* [Requirement] Write out only the tail of the records, beginning at the line containing "Message (47, 2229)" and including the last line, exactly as written.

* [Records to use]

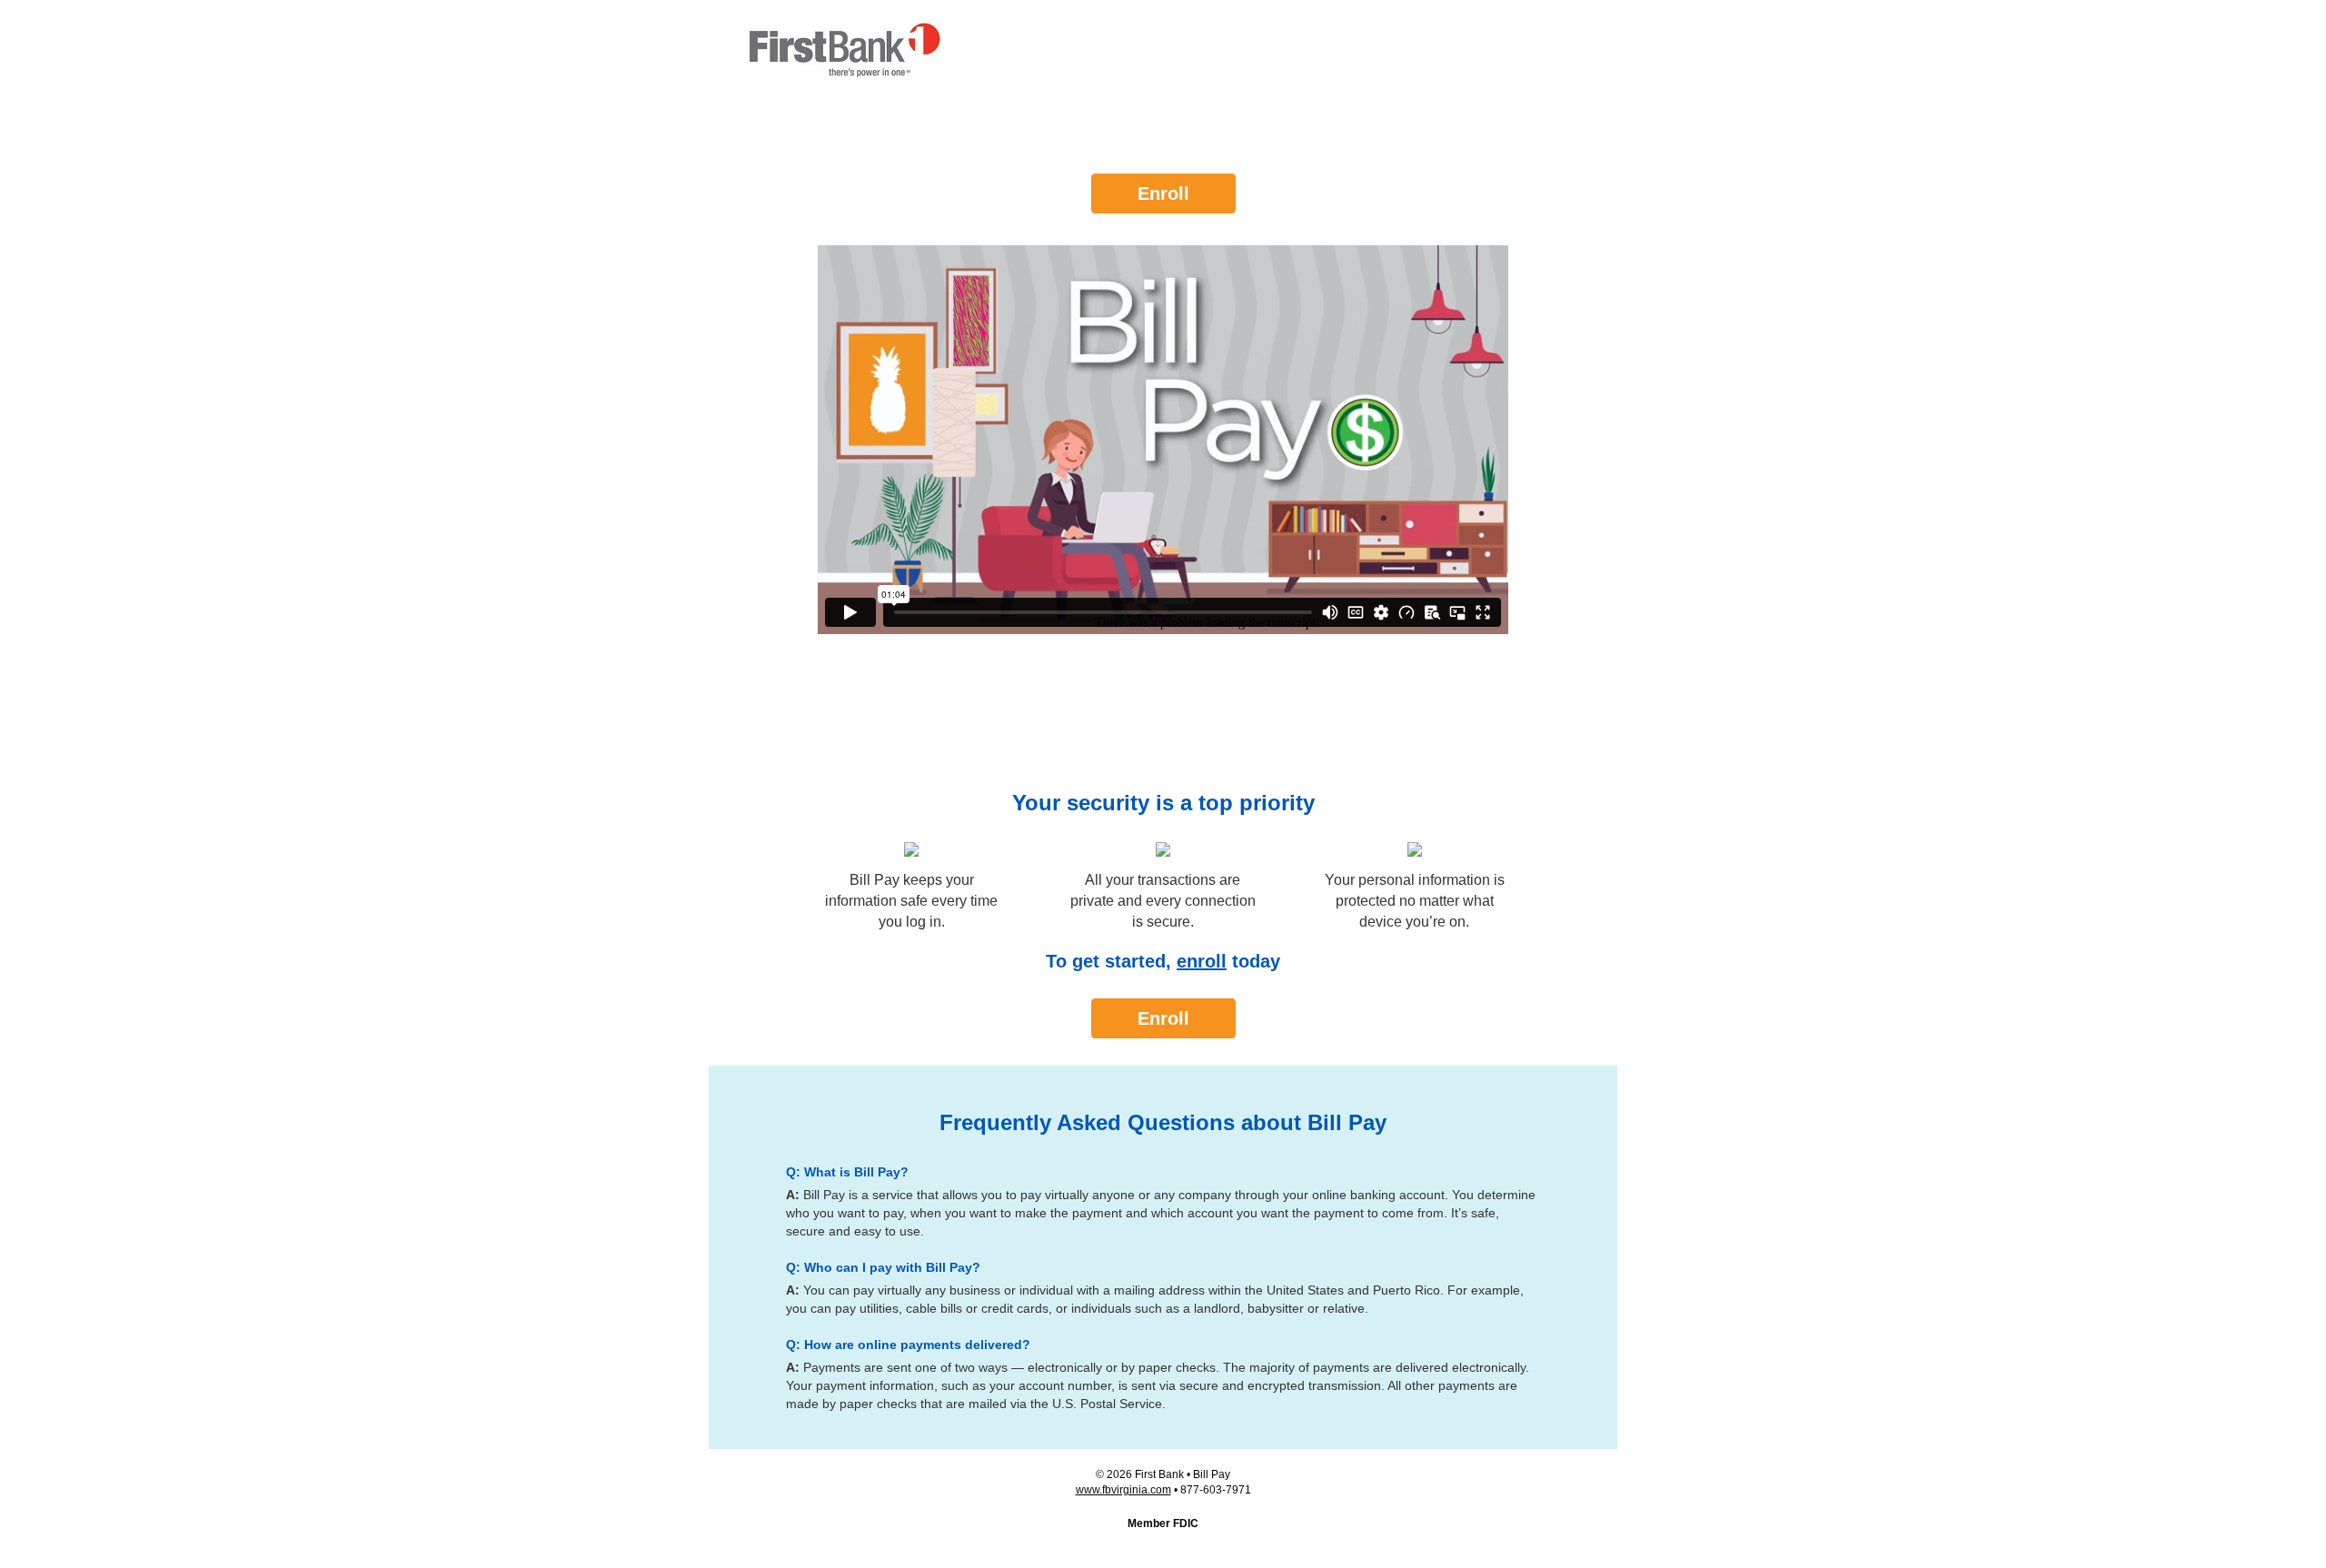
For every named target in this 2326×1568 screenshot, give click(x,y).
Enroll (1163, 193)
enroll (1202, 961)
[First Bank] (845, 50)
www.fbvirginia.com (1123, 1490)
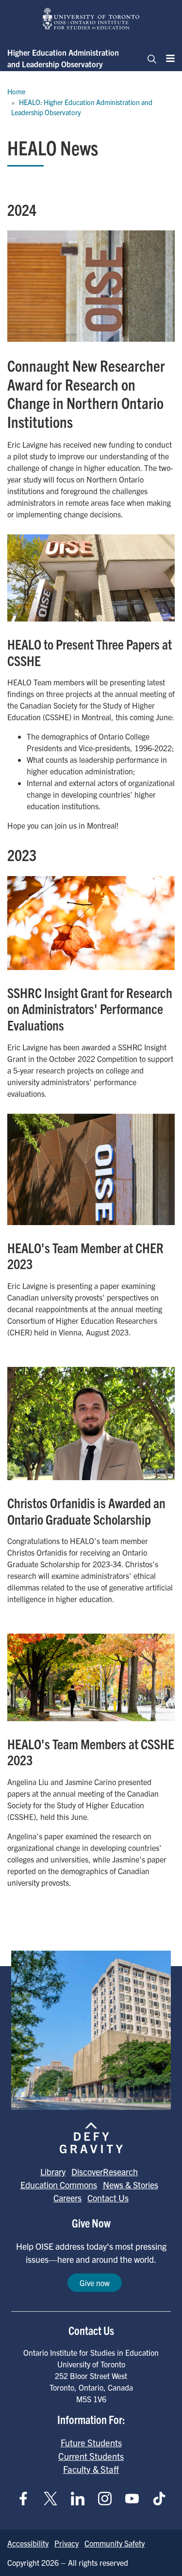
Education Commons (58, 2184)
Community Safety (114, 2543)
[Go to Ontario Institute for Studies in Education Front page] (91, 19)
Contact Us (108, 2197)
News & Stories (130, 2184)
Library (53, 2171)
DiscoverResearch (104, 2171)
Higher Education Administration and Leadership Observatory (63, 58)
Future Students (91, 2442)
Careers (67, 2197)
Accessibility (28, 2543)
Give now (95, 2283)
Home (16, 91)
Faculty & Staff (91, 2469)
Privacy (66, 2543)
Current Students (91, 2456)
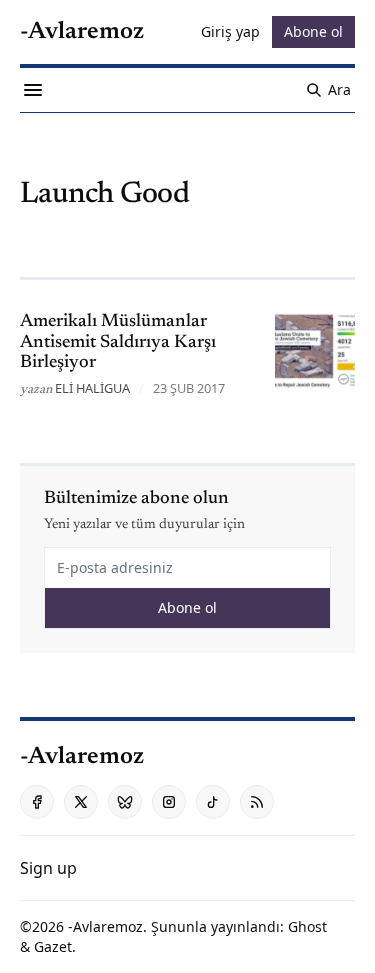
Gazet (53, 946)
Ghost (307, 926)
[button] (48, 868)
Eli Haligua (92, 388)
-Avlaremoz (105, 926)
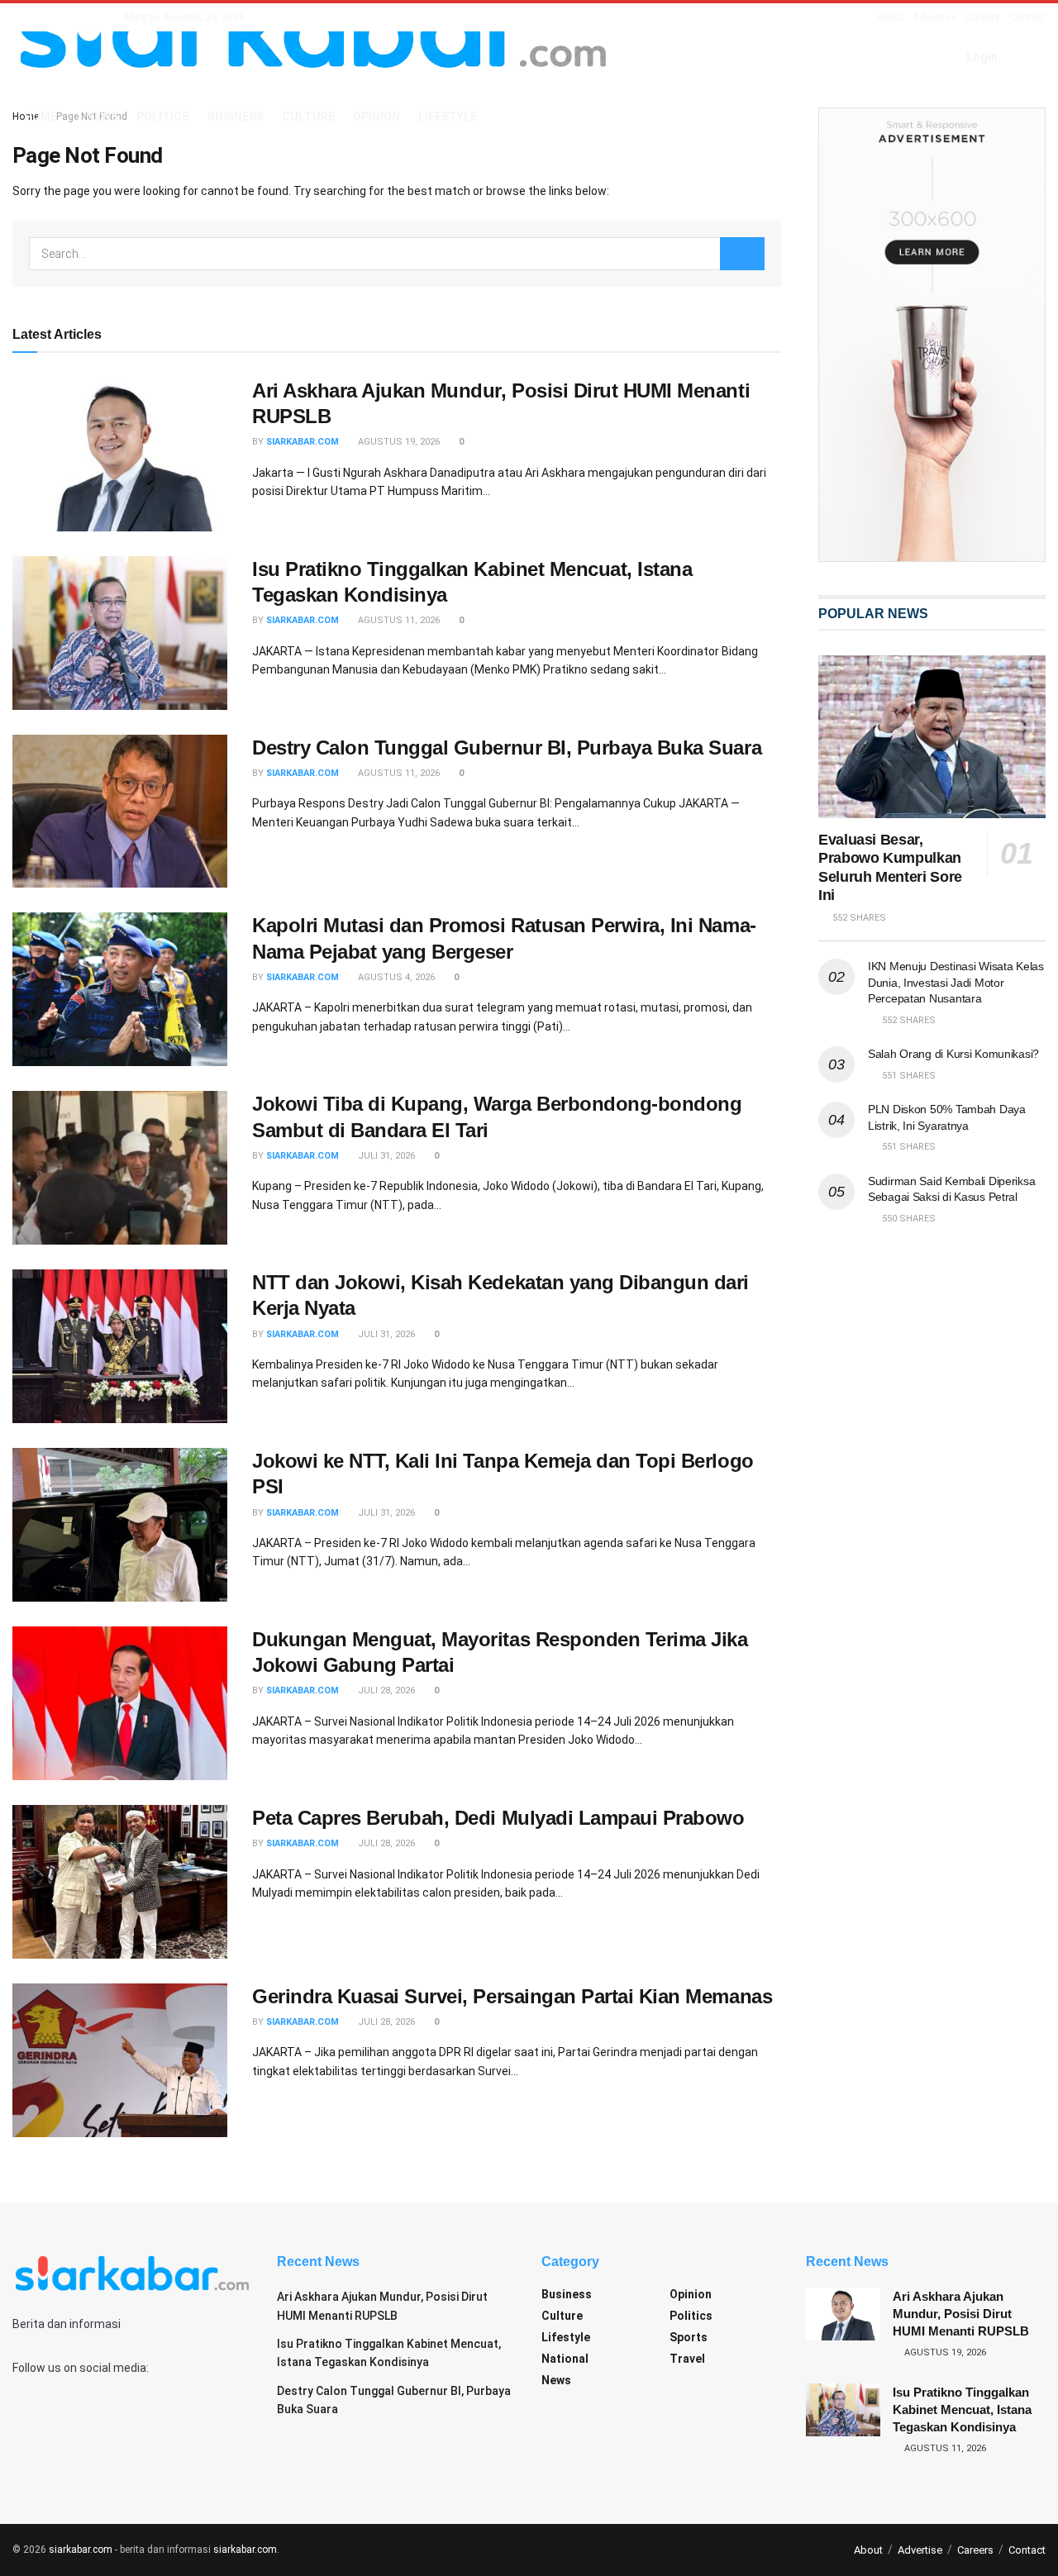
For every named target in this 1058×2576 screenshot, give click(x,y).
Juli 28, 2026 (385, 1690)
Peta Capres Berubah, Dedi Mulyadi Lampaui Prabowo (498, 1818)
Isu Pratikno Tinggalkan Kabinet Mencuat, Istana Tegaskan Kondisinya (962, 2409)
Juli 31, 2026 (385, 1155)
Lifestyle (447, 116)
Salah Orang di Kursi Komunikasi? (953, 1053)
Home (40, 116)
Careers (982, 17)
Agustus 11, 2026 (397, 620)
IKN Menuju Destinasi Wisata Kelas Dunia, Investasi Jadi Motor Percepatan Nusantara (956, 982)
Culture (308, 116)
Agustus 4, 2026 (395, 977)
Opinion (376, 116)
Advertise (934, 17)
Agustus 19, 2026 (397, 441)
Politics (162, 116)
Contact (1028, 17)
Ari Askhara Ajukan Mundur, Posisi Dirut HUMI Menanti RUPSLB (961, 2313)
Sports (689, 2337)
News (102, 116)
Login (981, 57)
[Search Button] (742, 253)
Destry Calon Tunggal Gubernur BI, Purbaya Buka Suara (506, 747)
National (565, 2358)
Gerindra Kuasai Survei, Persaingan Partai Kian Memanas (512, 1996)
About (890, 17)
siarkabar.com (302, 441)
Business (235, 116)
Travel (687, 2358)
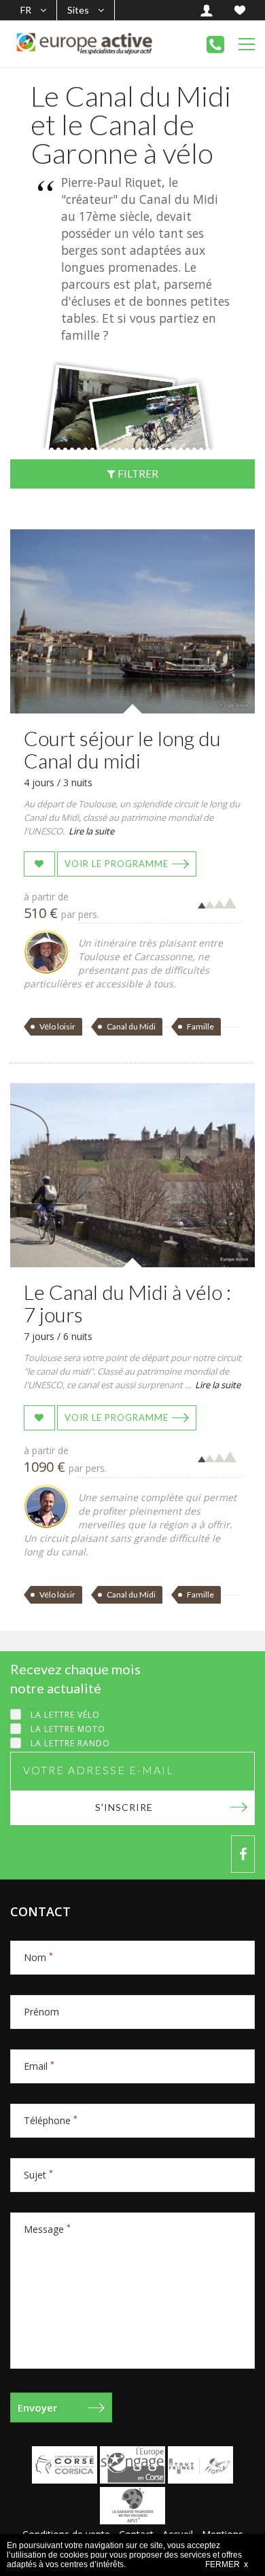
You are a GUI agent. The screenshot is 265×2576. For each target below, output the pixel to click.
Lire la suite (91, 831)
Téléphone (50, 2120)
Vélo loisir (57, 1026)
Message (47, 2229)
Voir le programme (117, 863)
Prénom (41, 2011)
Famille (200, 1026)
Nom (38, 1957)
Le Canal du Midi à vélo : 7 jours (127, 1303)
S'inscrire (124, 1807)
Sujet (38, 2174)
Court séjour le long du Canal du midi (122, 749)
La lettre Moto (68, 1729)
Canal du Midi (131, 1026)
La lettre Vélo (65, 1715)
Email (39, 2066)
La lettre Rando (70, 1743)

* [Exercise solution]
Message (47, 2229)
Voir le programme (117, 863)
Prénom (41, 2011)
Famille (200, 1026)
Nom (38, 1957)
Le Canal du Midi à vélo : 7 jours (127, 1303)
S'inscrire (124, 1807)
Sujet (38, 2174)
Court séjour le long du Canal du midi (122, 749)
La lettre Moto (68, 1729)
Canal du Midi (131, 1026)
La lettre Vélo (65, 1715)
Email (39, 2066)
La lettre Rando (70, 1743)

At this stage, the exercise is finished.